12 juillet 2004. Variation autour de deux ou trois thèmes.

T. est une artiste.

T. a quarante-cinq ans, quatre enfants et un mari.

T. n’a pas un sou.

T. est une emmerdeuse comme peu de gens peuvent l’être. Elle est aussi prétentieuse et méchante.

T. dit que sa mère ne l’a pas aimée. Que personne ne l’aime pour ce qu’elle est.

T. se pense intelligente, mais elle ne l’est pas. Si elle l’était, elle saurait que, à moins d’être très masochiste, il est impossible de l’aimer pour ce qu’elle est. Son mari, un simple médecin, est très masochiste, mais lui aussi est au bout du rouleau, comme il dit.

T. déteste sa mère.

 

P. en a marre de faire des piges.

P. a cinquante ans, un enfant et un mari.

P. n’a pas un sou.

P. est très souvent déprimée. Elle est aussi angoissée et pas sûre d’elle.
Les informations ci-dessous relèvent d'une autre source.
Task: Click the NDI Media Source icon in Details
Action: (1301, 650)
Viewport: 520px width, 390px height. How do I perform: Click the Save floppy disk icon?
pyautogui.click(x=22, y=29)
P. dit que sa mère ne l’a pas aimée. Que personne ne l’aime pour ce qu’elle est.

P., contrairement à ce qu’elle pense, est très aimée : il faut être plus que « pas sûre de soi » pour ne pas s’apercevoir que l’on est aimé, par plein de gens. Son mari, un simple mécanicien, lui dit qu’elle doit… « Je sais ce que je dois… j’en ai marre du devoir ».

P. en a marre de sa mère.

 

S. est une « femme à la maison ».

S. a quarante ans et un fils.

S. n’a pas un sou.

S. est triste. Très très triste. Elle est aussi bavarde, très bavarde. Certaines mauvaises langues disaient qu’elle souffre de psittacisme.

S. dit que sa mère ne l’a pas aimée. La mère de S. ne pense pas ça. Au contraire. Contrairement à ce que S. dit, sa mère n’est pas si bête que ça. Ses maris durent au maximum une semaine mais lui disent qu’elle est jolie et sensible.

S. les croit.

S. a honte de sa mère.

 

R. est une écrivaine.

R a trente-cinq ans, un enfant et une femme.

R. n’a pas un sou.

R. est agressive. En profondeur, très en profondeur, tellement en profondeur que les gens ne le voient pas.

R. dit que sa mère l’a beaucoup aimée. Sa femme, une simple employée, sait qu’elle est agressive : on n’emploie pas un godemiché comme ça si, enfouie sous des dehors paisibles, on n’a pas une énorme charge d’agressivité, qu’elle me dit.

R. adore sa mère.

 

13 juillet 2004. Famille. Notre génération, par ailleurs si volage, avec un acharnement dont on l’aurait crue incapable, a lutté contre la famille. Contre ce lieu de petitesse, d’hypocrisie, de fermeture, de vertus vicieuses. Contre les nids de vipères. Elle a lutté et elle a gagné. Au moins quelques batailles.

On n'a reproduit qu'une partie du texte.